According to Catherine Page, an outpatient clinical dietician at Harrington HealthCare System, the definition of a fad diet is any diet that gives big promises. “It may be quick weight loss. It may be you don’t have to exercise. Or, you only eat certain foods,” she says. “For a lot of these diets, it’s all about big promises and not a lot of fulfillment, or it’s very short-term fulfillment but nothing that’s sustainable.”
Keto: Safe or Sorry?
One current trend is the keto diet (short for ketogenic), which involves eating high-fat foods and very few carbohydrates—pushing the body into a hypermetabolic state so it burns energy at a more rapid rate. While individuals often experience significant weight loss in the first four to eight weeks, the body is not made to eat a high-fat diet.
“The big issue with the keto diet is yes, you are going to have success, but after about four weeks, it starts to affect your kidneys. It puts you in a state of ketoacidosis, which means your blood acid level goes up and your kidneys have to process out that extra waste and all that extra acid,” explains Page. “I always tell people, if you are going to follow the keto diet, do it for no more than four weeks. Use it as a jump start to get your weight loss started, but then start bringing in reasonable portions of complex carbs, because that’s what your body needs.”
Sustainability Is Key
In Page’s opinion, fad diets work for a lot of people because it’s the first time—or the first time in a long while—they are actually paying attention to what they’re eating; measuring their food and tracking what they’re eating. At least initially, these individuals are really thinking about what’s going into their mouths.

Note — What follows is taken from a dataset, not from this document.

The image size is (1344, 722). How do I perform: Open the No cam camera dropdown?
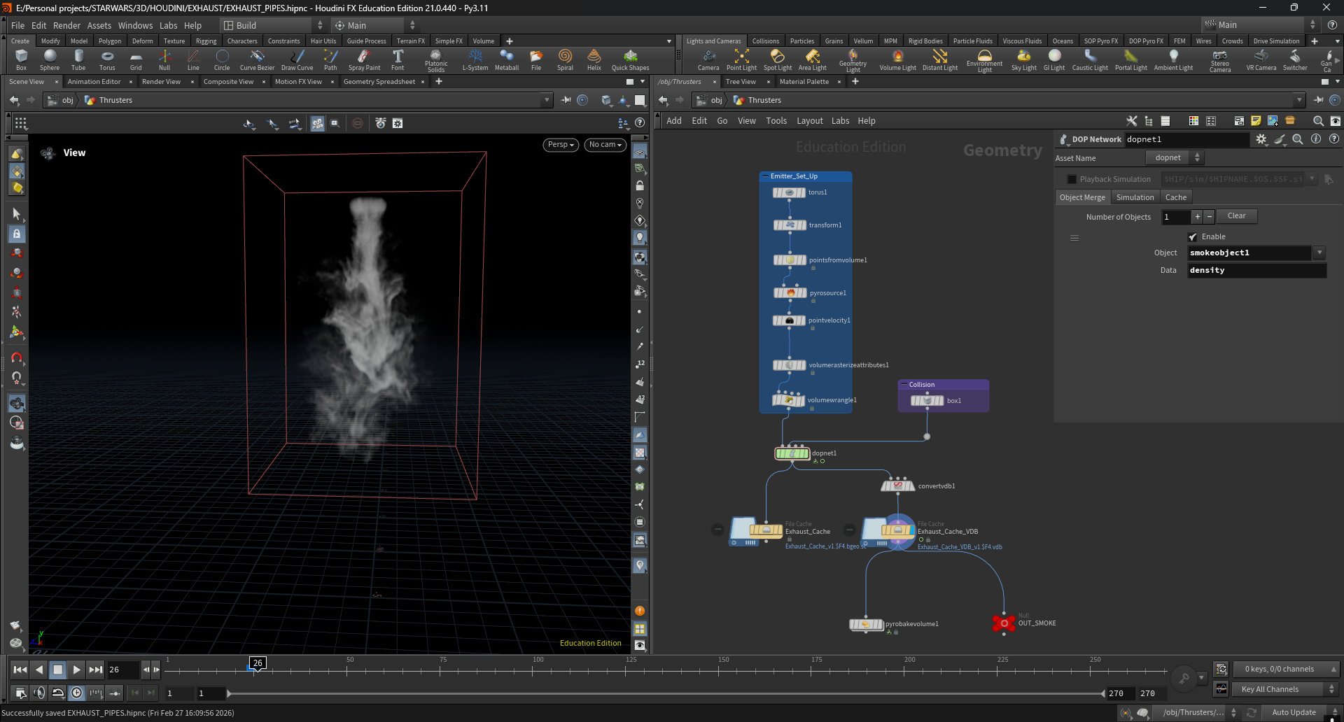click(606, 145)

“My thought is, use this same approach but skew it in a healthier manner so that most of what’s going in your mouth is fruits and vegetables,” shares Page. “You are still having some starch, but maybe it’s only a half a cup to a cup. You’re still getting your protein, but maybe it’s only three or four ounces.”
In addition to advising the types of foods individuals should eat, Page also takes into account their lifestyle, such as what they do for a living, if they have a family, how busy their lives are. “I ask them a lot of lifestyle questions, because if it’s a mom with two kids who also works, keto may work temporarily, but they still have to feed a household of people. So, I always ask them to consider how realistic it will be to sustain.”
As a dietitian, Page considers any disease states as well, such as thyroid disease or if a patient has had cancer.
Eat to Live
Many fad diets ask followers to eliminate certain foods or entire food groups. Unfortunately, that means key nutrients are also being left out. “Once you start eliminating key nutrients, that’s when people start craving those types of foods,” cautions Page. Other diet plans require people to buy special (oftentimes expensive) foods, which also makes sustainability challenging.
“Plenty of people ask me, ‘well how long do I need to eat like this?’ What I always reply, and I know it sounds grim, is ‘how long do you want to live?’ If you want to live 30 more years, you need to eat like you are going to live 30 more years. If you only want to live another five, go ahead and eat like you are only going to live five,” notes Page. “When they think about it that way, it becomes sort of this light bulb moment—a wake-up call.”